** SOURCE MATERIAL **
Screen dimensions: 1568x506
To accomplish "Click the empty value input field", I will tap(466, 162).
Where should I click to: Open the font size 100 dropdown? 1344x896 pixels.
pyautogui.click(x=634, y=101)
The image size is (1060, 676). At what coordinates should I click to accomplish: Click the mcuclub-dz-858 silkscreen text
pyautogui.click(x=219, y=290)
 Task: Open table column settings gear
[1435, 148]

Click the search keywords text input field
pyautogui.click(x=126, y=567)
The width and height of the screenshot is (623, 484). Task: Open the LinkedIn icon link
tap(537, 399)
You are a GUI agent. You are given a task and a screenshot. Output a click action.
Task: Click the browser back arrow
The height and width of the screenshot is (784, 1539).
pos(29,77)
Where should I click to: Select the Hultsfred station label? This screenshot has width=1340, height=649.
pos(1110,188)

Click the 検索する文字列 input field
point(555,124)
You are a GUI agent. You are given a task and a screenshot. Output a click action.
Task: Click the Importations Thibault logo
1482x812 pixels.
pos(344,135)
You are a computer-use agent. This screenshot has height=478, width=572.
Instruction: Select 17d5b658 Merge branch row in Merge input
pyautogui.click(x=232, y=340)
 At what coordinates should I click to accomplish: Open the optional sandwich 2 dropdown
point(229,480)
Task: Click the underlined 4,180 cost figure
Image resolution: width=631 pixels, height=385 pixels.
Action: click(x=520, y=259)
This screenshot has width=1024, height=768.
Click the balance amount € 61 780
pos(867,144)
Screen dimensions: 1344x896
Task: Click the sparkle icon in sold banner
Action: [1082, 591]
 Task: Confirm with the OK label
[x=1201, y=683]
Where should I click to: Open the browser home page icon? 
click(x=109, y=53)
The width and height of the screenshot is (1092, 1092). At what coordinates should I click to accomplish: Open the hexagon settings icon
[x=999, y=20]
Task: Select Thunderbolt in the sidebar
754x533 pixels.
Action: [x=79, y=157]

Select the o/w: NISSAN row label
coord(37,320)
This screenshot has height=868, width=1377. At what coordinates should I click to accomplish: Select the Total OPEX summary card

** TASK DETAILS **
Could you return every line of the data above verbatim, with nothing changed, added, or left out?

** EXERCISE OUTPUT **
Screen dimensions: 1568x506
To accomplish "Click the empty value input field", I will tap(466, 162).
Where should I click to: Open the font size 100 dropdown? 1344x896 pixels.
pyautogui.click(x=634, y=101)
The image size is (1060, 676). At what coordinates should I click to accomplish: Click the mcuclub-dz-858 silkscreen text
pyautogui.click(x=219, y=290)
 Task: Open table column settings gear
[1435, 148]

Click the search keywords text input field
pyautogui.click(x=126, y=567)
The width and height of the screenshot is (623, 484). Task: Open the LinkedIn icon link
tap(537, 399)
You are a GUI agent. You are given a task and a screenshot. Output a click action.
Task: Click the browser back arrow
The height and width of the screenshot is (784, 1539).
pos(29,77)
Where should I click to: Select the Hultsfred station label? This screenshot has width=1340, height=649.
pos(1110,188)

Click the 検索する文字列 input field
point(555,124)
You are a GUI agent. You are given a task and a screenshot. Output a click action.
Task: Click the Importations Thibault logo
1482x812 pixels.
pos(344,135)
You are a computer-use agent. This screenshot has height=478, width=572.
Instruction: Select 17d5b658 Merge branch row in Merge input
pyautogui.click(x=232, y=340)
 At what coordinates should I click to accomplish: Open the optional sandwich 2 dropdown
point(229,480)
Task: Click the underlined 4,180 cost figure
Image resolution: width=631 pixels, height=385 pixels.
Action: click(x=520, y=259)
This screenshot has width=1024, height=768.
Click the balance amount € 61 780
pos(867,144)
Screen dimensions: 1344x896
Task: Click the sparkle icon in sold banner
Action: [1082, 591]
 Task: Confirm with the OK label
[x=1201, y=683]
Where should I click to: Open the browser home page icon? 
click(x=109, y=53)
The width and height of the screenshot is (1092, 1092). At what coordinates should I click to accomplish: Open the hexagon settings icon
[x=999, y=20]
Task: Select Thunderbolt in the sidebar
754x533 pixels.
Action: [x=79, y=157]

Select the o/w: NISSAN row label
coord(37,320)
This screenshot has height=868, width=1377. At what coordinates should I click to accomplish: Select the Total OPEX summary card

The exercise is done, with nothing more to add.